I stepped closer to Jackie, spoke in a voice only he could hear.

“I wish you were right. Uncle Jack doesn’t like me. I think he wants to kill me or something. If I tell Momma or Daddy, it’ll just cause trouble for all of us. I wish we didn’t have to go back there.”

“You’re stupid!” Jackie said with sudden vehemence. “Uncle Jack is my fav’rite person in the whole wide world!”

“Tommy, get your brothers. Let’s go now.” Momma was lifting Lily from the merry-go-round as Phillip skittered toward the center of the wobbly disc.

“I ain’t goin’!” he cried defiantly. “I wanna play! Tommy’s pushin’ us. We’re havin’ fun.”

“I’ll get ‘im!” Jackie abandoned his kicking stone and headed for his younger brother.

“Oh, no, you don’t!” Momma held Lily on her hip and clamped Jackie’s scrawny neck with her free hand. He stopped in his tracks and turned red in the face. “Tommy, you get Phillip. Jackie, help me with these bags.”

My mouth dropped open as I chased a giggling Phillip across the iron deck of the merry-go-round. Out of the corner of my eye I saw Jackie struggling with a bulging green plastic suitcase. Its broken zipper hung down and it was lashed together with the tattered remnants of an old housecoat belt. Jackie must be right, I thought. There were two more bags at Momma's feet. I wondered how she’d managed to carry all three.

“Phillip!” she spat, with iron in her voice, “Go to your brother and I mean right now!”

Phillip kicked at me with the foot I had just managed to grab and I resisted the urge to give him a mean pinch. He came willingly enough after Momma's admonition. She was dead serious and none of her children would cross her when she was like that. We had been taught better. I had a thousand questions but they were soon forgotten as I began the trek to the bus stop with Momma and my younger siblings. No climber of Everest ever struggled harder or toiled more laboriously than this flea-bitten troupe of near-defeated life warriors.

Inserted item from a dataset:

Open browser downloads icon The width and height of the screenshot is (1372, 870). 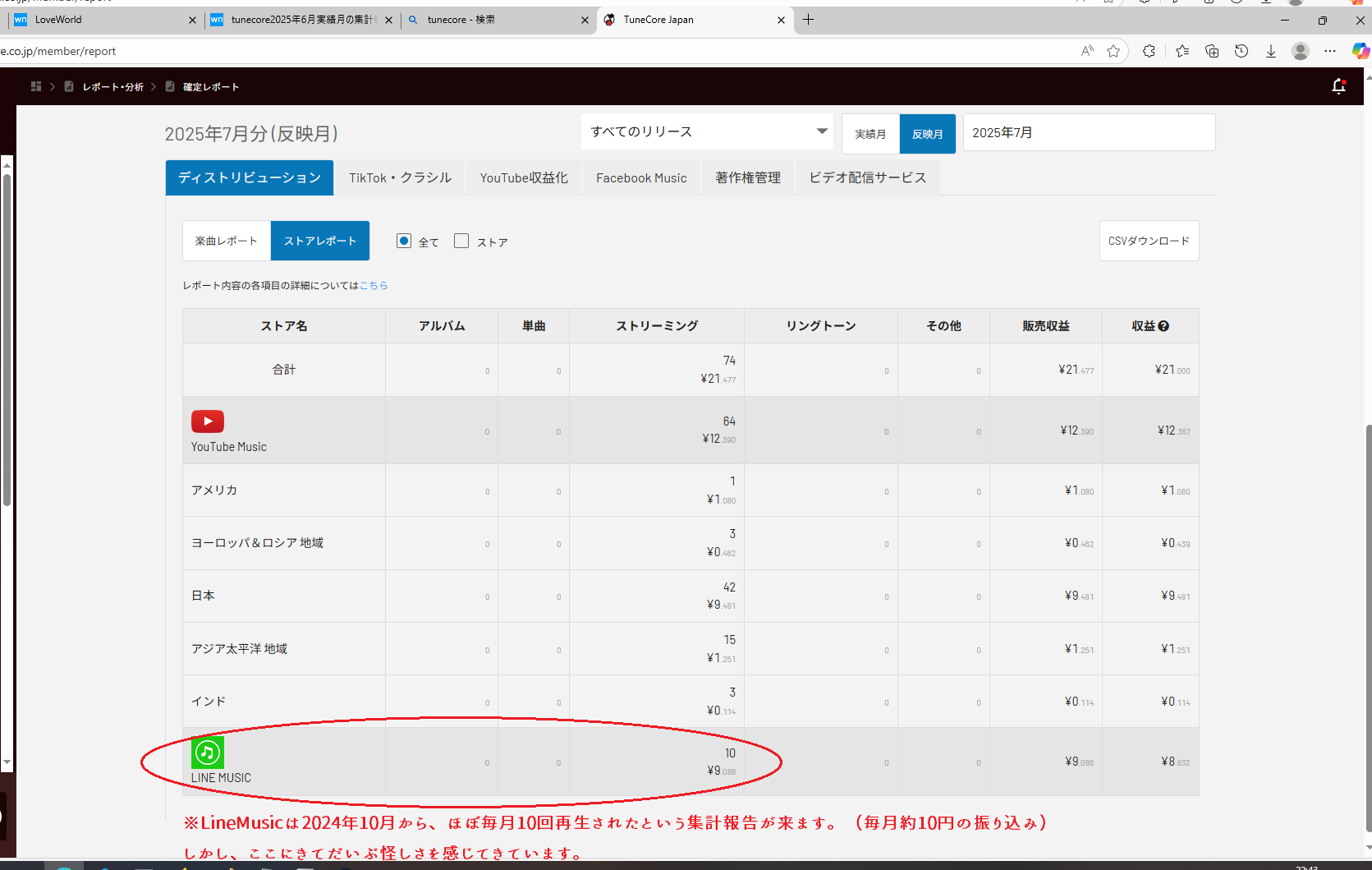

We were overburdened ants, dropping our loads, circling and picking them up again. We cried out and thrashed against the glass wall of our fragile existence, urged, pleaded with, and threatened one another until we were seated on the pinnacle of our mountain, a dilapidated wooden bus bench. It would be hours before we began to deal with the splinters in our butts. Lily fell asleep on the bench, her head resting on Momma’s lap. All three of us boys were quiet, too tired for banter, and confused by Momma’s strange and unusual behavior.

Some of my fondest memories of Momma are from when I was very young and our rides on the city bus. Momma and I were children together then, I a blonde-haired raggedy blue-eyed boy and Momma, a flaxen-haired brown-eyed Virgo lady, beautiful young virgin with her half-blind Taurean man child. Fat ladies made us laugh and googly-eyed men gave up their seats to Momma. They stole glances down, then looked away to avoid the deep and knowing truth in her eyes. She was mine then, giggly girl, mine to keep and all to myself.

This bus ride was couldn’t have been more different, Jackie quiet and sulking, Phillip and Lily determined to stand on the seat and engage any fellow passengers within reach. Momma was self-possessed and didn’t seem aware of their behavior. Then there were the bags full of our lives, shoved halfway under the seat, an impediment to all who passed by in the aisle. Worse than the rude stares of fellow passengers were the questions in my seven-year-old mind. Where was Daddy? Where were we going?

Patty Jean’s good-bye fingers waved a friendly farewell in my memory. I snuffled involuntarily, realizing I never quite got a chance to say a proper good-bye to the ladies in my life, pretty girls with golden chains and reassuring hands to squeeze. One day they were there and the next, then erased before I had a chance to explain my going. How could I when I couldn’t even explain it to myself.

The bus rolled through downtown Denver, stopping here and there to dispense bits of its human cargo, picking up others, emptying never. Certain nervous fat ladies and bug-eyed men passed by, causing Momma and me to exchange winsome glances. Smiles tickled and teased our lips but true mirth was held at bay by the mystery of circumstance. Our bus rides had always been to somewhere. This one was to some, ‘where’? I gazed at Momma, trusting her but intimidated by her secretiveness and discomfited by my fear of the unknown.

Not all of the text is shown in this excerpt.